Directions:
Before anything else, copy every record below exactly as it stands.

Material to process:
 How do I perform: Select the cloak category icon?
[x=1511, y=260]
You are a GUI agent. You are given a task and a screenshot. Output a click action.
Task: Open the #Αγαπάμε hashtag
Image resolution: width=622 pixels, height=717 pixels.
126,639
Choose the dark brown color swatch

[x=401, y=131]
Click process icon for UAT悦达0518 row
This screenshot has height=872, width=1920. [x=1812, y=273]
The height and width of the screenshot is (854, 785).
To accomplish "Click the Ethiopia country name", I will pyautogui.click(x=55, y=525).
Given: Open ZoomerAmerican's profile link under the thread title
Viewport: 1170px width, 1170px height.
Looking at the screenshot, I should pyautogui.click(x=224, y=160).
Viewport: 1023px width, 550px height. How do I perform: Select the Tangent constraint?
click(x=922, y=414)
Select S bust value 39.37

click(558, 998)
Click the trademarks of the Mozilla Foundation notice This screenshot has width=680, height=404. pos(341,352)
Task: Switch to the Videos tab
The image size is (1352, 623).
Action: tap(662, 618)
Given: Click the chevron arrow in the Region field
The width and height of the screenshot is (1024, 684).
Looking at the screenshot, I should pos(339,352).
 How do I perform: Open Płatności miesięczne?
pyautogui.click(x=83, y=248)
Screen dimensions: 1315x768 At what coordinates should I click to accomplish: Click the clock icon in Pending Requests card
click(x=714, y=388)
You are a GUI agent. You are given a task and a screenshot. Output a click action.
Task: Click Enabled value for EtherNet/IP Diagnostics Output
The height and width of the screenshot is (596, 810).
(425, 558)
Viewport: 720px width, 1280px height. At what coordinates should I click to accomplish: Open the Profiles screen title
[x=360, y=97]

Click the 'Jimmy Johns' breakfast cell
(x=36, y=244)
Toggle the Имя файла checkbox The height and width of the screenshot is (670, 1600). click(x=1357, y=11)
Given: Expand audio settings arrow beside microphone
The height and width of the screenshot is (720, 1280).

Response for this exercise:
 How do I perform: Select the cloak category icon?
[x=1511, y=260]
You are a GUI agent. You are given a task and a screenshot. Output a click action.
Task: Open the #Αγαπάμε hashtag
Image resolution: width=622 pixels, height=717 pixels.
126,639
Choose the dark brown color swatch

[x=401, y=131]
Click process icon for UAT悦达0518 row
This screenshot has height=872, width=1920. [x=1812, y=273]
The height and width of the screenshot is (854, 785).
To accomplish "Click the Ethiopia country name", I will pyautogui.click(x=55, y=525).
Given: Open ZoomerAmerican's profile link under the thread title
Viewport: 1170px width, 1170px height.
Looking at the screenshot, I should pyautogui.click(x=224, y=160).
Viewport: 1023px width, 550px height. How do I perform: Select the Tangent constraint?
click(x=922, y=414)
Select S bust value 39.37

click(558, 998)
Click the trademarks of the Mozilla Foundation notice This screenshot has width=680, height=404. pos(341,352)
Task: Switch to the Videos tab
The image size is (1352, 623).
Action: tap(662, 618)
Given: Click the chevron arrow in the Region field
The width and height of the screenshot is (1024, 684).
Looking at the screenshot, I should pos(339,352).
 How do I perform: Open Płatności miesięczne?
pyautogui.click(x=83, y=248)
Screen dimensions: 1315x768 At what coordinates should I click to accomplish: Click the clock icon in Pending Requests card
click(x=714, y=388)
You are a GUI agent. You are given a task and a screenshot. Output a click action.
Task: Click Enabled value for EtherNet/IP Diagnostics Output
The height and width of the screenshot is (596, 810).
(425, 558)
Viewport: 720px width, 1280px height. At what coordinates should I click to accomplish: Open the Profiles screen title
[x=360, y=97]

Click the 'Jimmy Johns' breakfast cell
(x=36, y=244)
Toggle the Имя файла checkbox The height and width of the screenshot is (670, 1600). click(x=1357, y=11)
Given: Expand audio settings arrow beside microphone
The height and width of the screenshot is (720, 1280).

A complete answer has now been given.